New York had already hosted the nation’s legislature and served as the de facto capital since 1785. In late 1784, the Contental Congress, operating under the Articles of Confederation, voted to make New York City it’s meeting place until a federal district on the banks of the Delaware River near Philadelphia could be completed. They chose Old City Hall, which was then renamed Federal Hall, to serve as capital building. Federal Hall was then redesigned by Pierre Charles L’Enfant, who later became famous for designing the layout of Washington, D.C. Congress met for the first time in Federal Hall on January 11, 1785.
Three years later, the U.S. Constitution was ratified, outlining the roles of the national government. The new Congress had several decisions to make – including where the seat of government should be. It was an issue of great debate. Some wanted to remain in New York City, while others wanted to meet in Philadelphia, Annapolis, Baltimore, or Lancaster. Finally, on September 13, they passed an ordinance declaring the capital would remain at the “the present Seat of Congress,” specifically leaving out reference to New York City because of the bitterness felt by some.
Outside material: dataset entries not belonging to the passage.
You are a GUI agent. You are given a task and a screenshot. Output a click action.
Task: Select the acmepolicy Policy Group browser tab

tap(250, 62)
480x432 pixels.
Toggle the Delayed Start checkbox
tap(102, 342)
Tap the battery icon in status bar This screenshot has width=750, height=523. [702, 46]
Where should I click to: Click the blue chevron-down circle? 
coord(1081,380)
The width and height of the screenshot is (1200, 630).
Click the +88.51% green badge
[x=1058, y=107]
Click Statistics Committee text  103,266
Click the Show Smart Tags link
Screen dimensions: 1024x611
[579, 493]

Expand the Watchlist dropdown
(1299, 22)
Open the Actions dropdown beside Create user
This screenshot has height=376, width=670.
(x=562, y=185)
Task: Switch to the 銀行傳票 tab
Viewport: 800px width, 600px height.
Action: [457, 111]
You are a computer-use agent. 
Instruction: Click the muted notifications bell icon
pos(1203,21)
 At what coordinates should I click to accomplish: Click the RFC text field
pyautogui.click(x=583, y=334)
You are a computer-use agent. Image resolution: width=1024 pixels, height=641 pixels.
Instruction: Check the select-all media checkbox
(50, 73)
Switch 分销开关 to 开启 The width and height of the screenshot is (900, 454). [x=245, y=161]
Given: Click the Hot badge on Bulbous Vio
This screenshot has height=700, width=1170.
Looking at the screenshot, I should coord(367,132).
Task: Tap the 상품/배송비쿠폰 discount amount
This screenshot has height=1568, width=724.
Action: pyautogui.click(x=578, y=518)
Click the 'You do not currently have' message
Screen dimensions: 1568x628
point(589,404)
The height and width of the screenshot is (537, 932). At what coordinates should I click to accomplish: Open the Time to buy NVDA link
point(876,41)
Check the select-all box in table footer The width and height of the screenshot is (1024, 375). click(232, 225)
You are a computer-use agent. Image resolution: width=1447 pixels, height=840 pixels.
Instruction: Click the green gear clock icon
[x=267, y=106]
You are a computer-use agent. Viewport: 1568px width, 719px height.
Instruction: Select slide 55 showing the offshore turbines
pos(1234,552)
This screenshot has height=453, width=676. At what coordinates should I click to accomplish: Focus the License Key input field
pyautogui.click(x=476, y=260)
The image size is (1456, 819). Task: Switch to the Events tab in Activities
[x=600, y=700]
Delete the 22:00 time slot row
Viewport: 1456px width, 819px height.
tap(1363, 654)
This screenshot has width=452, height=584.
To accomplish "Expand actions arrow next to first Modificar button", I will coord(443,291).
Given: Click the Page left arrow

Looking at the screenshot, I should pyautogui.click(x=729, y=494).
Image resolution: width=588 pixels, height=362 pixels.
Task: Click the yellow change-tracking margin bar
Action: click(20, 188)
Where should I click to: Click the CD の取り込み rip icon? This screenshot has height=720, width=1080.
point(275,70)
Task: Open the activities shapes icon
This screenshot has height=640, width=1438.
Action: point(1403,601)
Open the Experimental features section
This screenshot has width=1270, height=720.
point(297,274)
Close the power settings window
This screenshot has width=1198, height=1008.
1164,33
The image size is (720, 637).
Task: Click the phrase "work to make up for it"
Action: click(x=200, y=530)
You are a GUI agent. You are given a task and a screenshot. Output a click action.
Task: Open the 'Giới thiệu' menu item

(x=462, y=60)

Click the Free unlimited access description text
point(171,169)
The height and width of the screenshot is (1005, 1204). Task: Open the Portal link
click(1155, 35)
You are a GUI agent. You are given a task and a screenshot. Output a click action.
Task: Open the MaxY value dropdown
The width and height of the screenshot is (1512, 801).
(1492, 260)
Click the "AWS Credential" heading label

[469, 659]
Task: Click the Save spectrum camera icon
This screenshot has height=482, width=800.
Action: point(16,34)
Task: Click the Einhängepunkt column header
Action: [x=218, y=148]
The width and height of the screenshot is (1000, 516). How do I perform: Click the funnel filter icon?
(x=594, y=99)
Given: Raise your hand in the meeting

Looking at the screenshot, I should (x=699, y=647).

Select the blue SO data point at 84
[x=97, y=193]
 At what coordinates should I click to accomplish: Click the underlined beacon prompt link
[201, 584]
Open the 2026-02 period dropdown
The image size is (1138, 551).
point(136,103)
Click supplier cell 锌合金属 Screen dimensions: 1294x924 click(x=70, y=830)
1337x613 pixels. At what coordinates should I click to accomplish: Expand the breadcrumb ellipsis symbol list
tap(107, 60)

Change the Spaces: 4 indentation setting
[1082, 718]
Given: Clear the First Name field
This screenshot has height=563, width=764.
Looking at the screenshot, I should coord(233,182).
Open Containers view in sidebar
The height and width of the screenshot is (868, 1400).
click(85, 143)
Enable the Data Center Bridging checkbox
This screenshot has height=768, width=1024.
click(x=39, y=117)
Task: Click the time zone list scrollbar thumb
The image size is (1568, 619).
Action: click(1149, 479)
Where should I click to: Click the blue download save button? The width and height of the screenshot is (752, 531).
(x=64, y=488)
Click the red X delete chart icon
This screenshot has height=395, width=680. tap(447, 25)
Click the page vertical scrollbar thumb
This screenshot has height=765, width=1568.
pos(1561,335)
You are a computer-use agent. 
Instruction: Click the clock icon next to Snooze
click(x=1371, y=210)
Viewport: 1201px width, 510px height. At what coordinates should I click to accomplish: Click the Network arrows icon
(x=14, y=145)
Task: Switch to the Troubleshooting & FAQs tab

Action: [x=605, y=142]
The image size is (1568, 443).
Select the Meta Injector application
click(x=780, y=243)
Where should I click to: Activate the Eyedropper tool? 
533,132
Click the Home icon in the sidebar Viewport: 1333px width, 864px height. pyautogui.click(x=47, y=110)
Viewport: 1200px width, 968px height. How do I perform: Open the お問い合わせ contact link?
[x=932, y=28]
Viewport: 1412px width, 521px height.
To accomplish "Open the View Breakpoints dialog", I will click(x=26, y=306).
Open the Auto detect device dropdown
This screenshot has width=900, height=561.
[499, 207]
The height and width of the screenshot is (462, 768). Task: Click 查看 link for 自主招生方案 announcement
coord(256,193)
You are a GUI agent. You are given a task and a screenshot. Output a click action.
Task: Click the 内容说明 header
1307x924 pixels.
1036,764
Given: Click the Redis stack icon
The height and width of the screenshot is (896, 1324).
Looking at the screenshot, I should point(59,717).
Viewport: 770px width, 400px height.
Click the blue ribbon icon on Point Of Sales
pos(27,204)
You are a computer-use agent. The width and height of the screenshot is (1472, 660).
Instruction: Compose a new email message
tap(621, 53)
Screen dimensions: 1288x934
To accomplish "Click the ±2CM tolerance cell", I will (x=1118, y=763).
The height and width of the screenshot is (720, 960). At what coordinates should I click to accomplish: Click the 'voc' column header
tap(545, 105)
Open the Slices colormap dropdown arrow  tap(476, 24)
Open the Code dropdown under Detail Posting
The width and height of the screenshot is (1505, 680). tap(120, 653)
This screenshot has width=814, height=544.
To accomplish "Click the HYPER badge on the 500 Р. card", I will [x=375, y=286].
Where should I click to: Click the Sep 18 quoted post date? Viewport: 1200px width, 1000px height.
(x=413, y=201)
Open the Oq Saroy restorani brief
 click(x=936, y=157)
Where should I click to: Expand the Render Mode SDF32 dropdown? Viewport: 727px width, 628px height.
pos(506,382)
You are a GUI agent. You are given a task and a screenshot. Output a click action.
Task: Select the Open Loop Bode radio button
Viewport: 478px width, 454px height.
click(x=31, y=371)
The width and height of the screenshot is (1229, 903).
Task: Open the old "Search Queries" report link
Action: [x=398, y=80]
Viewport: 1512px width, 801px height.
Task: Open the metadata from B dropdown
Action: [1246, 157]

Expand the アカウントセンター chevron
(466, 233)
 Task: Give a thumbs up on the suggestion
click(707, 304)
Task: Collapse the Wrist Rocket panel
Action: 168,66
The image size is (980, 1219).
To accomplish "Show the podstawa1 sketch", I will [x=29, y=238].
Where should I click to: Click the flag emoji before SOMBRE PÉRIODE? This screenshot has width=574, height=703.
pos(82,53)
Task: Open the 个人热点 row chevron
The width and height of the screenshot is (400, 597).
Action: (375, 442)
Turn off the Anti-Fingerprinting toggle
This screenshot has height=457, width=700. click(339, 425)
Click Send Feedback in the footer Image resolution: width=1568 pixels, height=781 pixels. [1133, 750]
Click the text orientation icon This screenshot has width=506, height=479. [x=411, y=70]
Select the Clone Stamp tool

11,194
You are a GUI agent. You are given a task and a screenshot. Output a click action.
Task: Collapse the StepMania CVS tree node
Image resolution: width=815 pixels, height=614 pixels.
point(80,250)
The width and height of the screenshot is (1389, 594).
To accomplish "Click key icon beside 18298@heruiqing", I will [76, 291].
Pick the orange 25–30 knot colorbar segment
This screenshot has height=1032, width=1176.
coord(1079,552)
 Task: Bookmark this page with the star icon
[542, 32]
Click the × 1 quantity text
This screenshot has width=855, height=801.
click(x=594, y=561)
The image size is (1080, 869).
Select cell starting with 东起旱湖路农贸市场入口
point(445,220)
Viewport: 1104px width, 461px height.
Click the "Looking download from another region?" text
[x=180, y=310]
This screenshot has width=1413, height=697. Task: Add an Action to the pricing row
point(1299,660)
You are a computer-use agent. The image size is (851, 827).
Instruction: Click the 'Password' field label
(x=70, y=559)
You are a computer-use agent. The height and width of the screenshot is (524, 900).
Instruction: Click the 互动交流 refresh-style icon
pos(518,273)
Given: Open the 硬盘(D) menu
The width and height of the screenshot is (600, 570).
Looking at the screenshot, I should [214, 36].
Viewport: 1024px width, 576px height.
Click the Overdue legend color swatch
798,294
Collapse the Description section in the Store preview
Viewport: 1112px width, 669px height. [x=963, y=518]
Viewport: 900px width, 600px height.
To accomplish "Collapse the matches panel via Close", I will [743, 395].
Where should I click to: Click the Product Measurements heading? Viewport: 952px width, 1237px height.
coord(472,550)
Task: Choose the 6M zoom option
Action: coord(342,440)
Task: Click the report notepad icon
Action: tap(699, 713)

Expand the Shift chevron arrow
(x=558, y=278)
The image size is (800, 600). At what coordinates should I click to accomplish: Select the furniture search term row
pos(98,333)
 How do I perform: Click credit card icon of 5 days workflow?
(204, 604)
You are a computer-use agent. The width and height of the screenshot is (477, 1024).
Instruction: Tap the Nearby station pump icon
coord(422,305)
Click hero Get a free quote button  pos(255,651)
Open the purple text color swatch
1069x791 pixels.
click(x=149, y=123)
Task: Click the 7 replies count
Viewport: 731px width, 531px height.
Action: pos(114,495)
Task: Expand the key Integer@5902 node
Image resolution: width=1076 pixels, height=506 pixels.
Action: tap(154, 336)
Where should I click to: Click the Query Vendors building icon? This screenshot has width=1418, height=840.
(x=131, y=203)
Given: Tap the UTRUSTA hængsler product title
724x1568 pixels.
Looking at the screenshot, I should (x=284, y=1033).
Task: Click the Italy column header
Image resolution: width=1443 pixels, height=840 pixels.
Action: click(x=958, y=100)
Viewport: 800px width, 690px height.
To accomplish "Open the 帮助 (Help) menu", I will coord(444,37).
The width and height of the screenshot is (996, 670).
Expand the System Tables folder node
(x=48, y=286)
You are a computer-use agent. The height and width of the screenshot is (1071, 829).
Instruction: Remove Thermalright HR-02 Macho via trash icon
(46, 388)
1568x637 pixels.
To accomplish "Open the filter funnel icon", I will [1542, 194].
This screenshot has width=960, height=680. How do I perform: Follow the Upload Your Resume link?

The following year, Federal Hall was the site of Washington’s inauguration, the first meetings of Congress and the Supreme Court, and the drafting of the Bill of Rights. In 1790, talks continued on where the permanent capital would be. It was a controversial debate. Some wanted to make lower Manhattan into a federal district. Others didn’t want the capital to be in such a commercially-oriented location. In part, there were fears that the city might have aristocratic leanings, as members of high society still enjoyed British fashions and luxuries as well as court-style entertaining. After much debate, it was finally decided that New York wouldn’t make a suitable capital, largely due to financial concerns. Congress met for the last time in Federal Hall on August 12, 1790, before relocating to Philadelphia, and later Washington, D.C.